Directions » Return all lines below containing the word "will".

** Opening Listed entries block **

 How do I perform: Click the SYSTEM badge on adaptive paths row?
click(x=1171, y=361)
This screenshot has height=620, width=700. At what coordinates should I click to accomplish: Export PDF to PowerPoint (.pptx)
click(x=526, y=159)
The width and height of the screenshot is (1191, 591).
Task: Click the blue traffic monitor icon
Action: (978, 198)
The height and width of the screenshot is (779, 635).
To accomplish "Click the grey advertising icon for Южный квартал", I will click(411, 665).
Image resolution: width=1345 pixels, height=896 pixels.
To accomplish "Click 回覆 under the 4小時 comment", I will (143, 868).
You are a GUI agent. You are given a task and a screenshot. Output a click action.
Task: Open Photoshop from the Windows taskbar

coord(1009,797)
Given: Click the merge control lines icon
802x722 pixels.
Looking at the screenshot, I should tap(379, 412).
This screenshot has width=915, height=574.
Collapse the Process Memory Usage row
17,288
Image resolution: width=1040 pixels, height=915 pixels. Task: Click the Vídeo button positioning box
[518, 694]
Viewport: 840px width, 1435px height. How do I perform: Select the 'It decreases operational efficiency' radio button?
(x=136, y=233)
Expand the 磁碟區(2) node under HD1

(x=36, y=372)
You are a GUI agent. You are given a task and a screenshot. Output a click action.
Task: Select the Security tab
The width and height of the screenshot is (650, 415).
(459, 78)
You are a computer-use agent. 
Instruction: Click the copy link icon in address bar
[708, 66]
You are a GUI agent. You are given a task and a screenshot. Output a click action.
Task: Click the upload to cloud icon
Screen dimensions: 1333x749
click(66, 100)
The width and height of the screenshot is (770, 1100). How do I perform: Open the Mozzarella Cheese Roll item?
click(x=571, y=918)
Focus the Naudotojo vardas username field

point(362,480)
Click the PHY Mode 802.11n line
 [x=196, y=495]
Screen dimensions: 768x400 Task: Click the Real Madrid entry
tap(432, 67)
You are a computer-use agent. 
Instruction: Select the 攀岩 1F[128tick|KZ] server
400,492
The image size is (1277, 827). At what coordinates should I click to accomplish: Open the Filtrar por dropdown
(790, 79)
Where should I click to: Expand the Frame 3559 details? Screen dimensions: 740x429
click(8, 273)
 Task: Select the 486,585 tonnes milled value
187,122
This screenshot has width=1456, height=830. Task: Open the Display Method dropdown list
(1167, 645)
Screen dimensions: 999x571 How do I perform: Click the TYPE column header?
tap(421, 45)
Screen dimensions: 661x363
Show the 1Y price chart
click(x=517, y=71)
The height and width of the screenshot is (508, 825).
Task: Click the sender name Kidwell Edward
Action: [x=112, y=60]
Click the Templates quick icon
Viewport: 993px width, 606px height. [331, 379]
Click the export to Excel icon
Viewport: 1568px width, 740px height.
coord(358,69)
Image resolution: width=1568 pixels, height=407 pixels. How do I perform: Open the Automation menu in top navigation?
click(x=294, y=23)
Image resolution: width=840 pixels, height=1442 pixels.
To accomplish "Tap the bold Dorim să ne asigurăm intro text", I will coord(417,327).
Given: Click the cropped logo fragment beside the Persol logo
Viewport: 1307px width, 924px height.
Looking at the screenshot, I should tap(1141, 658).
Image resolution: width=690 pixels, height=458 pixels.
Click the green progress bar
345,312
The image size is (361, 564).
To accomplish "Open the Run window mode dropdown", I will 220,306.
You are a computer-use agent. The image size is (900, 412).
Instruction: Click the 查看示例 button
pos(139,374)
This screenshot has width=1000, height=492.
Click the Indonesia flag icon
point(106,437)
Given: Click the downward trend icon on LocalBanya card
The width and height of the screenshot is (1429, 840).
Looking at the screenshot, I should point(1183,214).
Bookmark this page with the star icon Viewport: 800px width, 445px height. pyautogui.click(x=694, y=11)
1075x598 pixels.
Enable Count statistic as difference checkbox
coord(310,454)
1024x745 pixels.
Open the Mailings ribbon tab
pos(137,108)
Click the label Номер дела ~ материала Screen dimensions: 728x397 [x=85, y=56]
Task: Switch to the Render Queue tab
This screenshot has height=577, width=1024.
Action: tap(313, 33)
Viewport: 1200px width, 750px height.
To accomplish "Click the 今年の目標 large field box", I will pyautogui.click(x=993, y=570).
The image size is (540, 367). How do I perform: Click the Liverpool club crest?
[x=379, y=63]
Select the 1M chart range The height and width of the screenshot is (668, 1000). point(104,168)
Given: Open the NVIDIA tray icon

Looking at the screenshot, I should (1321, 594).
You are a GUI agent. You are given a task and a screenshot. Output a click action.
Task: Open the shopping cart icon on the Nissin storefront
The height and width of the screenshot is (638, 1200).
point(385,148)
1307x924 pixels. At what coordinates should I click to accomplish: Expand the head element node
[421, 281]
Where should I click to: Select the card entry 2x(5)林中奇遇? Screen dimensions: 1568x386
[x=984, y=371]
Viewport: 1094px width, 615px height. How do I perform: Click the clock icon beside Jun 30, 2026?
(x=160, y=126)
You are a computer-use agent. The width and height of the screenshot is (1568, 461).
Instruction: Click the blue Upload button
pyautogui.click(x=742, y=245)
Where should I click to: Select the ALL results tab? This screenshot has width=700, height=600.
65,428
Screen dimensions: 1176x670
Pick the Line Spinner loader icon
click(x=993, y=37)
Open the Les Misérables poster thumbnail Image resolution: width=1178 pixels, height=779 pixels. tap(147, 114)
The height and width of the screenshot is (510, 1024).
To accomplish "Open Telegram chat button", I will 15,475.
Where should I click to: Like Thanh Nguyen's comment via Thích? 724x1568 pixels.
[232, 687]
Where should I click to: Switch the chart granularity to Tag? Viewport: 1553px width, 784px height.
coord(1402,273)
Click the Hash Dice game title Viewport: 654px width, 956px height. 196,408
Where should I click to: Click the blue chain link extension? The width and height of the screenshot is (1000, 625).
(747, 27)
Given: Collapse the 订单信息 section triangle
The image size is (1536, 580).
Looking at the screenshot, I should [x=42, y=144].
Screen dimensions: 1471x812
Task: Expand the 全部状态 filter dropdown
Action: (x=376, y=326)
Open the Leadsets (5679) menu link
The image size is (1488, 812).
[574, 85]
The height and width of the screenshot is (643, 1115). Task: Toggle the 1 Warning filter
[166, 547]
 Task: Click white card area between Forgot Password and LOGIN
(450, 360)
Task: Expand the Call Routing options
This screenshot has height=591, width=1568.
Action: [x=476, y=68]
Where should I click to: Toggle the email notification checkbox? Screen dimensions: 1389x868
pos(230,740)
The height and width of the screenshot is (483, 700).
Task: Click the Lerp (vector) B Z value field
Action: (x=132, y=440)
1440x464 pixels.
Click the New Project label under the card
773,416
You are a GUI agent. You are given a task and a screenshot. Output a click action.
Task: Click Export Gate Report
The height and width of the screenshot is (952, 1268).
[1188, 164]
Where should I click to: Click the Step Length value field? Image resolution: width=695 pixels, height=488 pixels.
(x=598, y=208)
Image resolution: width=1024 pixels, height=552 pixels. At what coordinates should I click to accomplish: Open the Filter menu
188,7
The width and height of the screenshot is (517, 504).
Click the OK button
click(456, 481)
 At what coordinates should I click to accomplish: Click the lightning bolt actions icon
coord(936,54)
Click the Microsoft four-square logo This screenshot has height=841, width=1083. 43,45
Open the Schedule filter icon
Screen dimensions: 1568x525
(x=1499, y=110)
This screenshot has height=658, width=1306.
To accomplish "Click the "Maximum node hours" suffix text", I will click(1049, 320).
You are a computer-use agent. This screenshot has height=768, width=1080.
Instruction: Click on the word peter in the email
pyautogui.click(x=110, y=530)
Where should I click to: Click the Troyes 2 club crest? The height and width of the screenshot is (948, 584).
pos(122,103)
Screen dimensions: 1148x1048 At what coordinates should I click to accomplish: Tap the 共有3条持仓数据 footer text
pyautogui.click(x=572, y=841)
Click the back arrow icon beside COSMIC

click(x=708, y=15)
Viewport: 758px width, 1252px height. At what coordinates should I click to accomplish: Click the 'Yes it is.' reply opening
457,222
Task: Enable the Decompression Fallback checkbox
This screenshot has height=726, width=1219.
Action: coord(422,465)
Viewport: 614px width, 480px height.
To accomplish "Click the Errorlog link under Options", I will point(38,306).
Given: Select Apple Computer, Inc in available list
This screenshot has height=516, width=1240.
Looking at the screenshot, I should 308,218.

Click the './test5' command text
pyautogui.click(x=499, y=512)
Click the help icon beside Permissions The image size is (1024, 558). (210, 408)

** Closing Listed entries block **

Your response »
To accomplish "Click the grey advertising icon for Южный квартал", I will click(411, 665).
To accomplish "Click 回覆 under the 4小時 comment", I will (143, 868).
To accomplish "Tap the bold Dorim să ne asigurăm intro text", I will coord(417,327).
To accomplish "Open the Run window mode dropdown", I will 220,306.
To accomplish "Click the 今年の目標 large field box", I will pyautogui.click(x=993, y=570).
To accomplish "Open Telegram chat button", I will 15,475.
To accomplish "Click the "Maximum node hours" suffix text", I will click(1049, 320).
To accomplish "Click the Errorlog link under Options", I will point(38,306).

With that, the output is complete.